**TEXT PASSAGE**:
Psychology is a very wide discipline and starts from an academic background which covers many different aspects of human and indeed, animal functioning. In terms of careers, many psychologists will have an undergraduate qualification in psychology with the vast majority having undergone further training, experience and gained postgraduate qualifications in the areas they are expert in.

Psychologists work in many areas of life, for example, in education, business and therapeutically. Psychologists who work therapeutically are known as clinical psychologists but, even within clinical psychology, there are subspecialties and some psychologists are expert in one or more of one of these. There are child psychologists, forensic psychologists, neuropsychologists and counselling psychologists amongst many other categories.

Furthermore, other practitioners such as nurses are trained in aspects of psychotherapeutic work so they can do, for example, cognitive behavioural therapy or outcome-focused therapy. To confuse the matter further, there are other people who work in a ‘talking therapy’mode. These include counsellors and psychotherapists. Sometimes, these people are also psychologists, but not always!

Psychologists, psychotherapists and counsellors will sometimes assess people directly and sometimes receive referrals from psychiatrists. It can be difficult, as a patient, to know whom you need to see and getting a clear ‘diagnosis’ and having treatment options properly explained is vital. The term diagnosis is essentially a medical one so not all practitioners relate to it. Other terms such as formulation are sometimes used, but clearly there has to be some shared understanding of what the problem is before something can be done to help.

Some psychologists will use ‘tools’. This is a specific term referring to a series of questions which are then expertly interpreted by the psychologist. ‘Raw data’ from these tools can be misleading for the lay person if not properly interpreted by the psychologist. One of the best known types of tool is that for assessing IQ. This is a good example of a complex area which needs a lot of explanation to understand it properly.

The majority of people who encounter psychologists in a therapeutic setting will be seeing them for help with a problem which they have identified and/or which has been elucidated by a professional. Treatment is usually multiple, consisting of a number of sessions lasting from 50 to 60 minutes and proceeding on a weekly basis until there has been some agreed resolution to the identified problem. People are mostly expected to practise techniques or reflect on the sessions in between appointments and much of the ‘work’ is done by the person outside the session.

About the limits of expertise

Whilst you are clearly the experts on the law, we have to be able to delineate our expertise.  This applies particularly in the field of psychiatry, where there are many subspecialties.  Nowhere is this more important than in the area of intellectual disability, where knowing the IQ in advance can sometimes determine which expert to see.

**EXTRACTED DATA**:
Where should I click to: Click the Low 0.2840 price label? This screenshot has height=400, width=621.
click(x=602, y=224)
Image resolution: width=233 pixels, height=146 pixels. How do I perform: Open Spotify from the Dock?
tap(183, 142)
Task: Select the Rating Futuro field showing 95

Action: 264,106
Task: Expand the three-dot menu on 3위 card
...
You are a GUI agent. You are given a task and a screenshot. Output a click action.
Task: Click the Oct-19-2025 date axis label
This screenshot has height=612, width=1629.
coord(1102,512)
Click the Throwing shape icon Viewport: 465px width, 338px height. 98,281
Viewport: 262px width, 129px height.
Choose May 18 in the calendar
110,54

**WHAT THE TASK REQUIRES**:
Answer from the passage about psychologists:
1. What are psychologists who work therapeutically called?
2. How long does a typical treatment session last?
3. What does the passage name as one of the best known types of tool?

**ANSWER**:
1. Clinical psychologists.
2. From 50 to 60 minutes.
3. The tool for assessing IQ.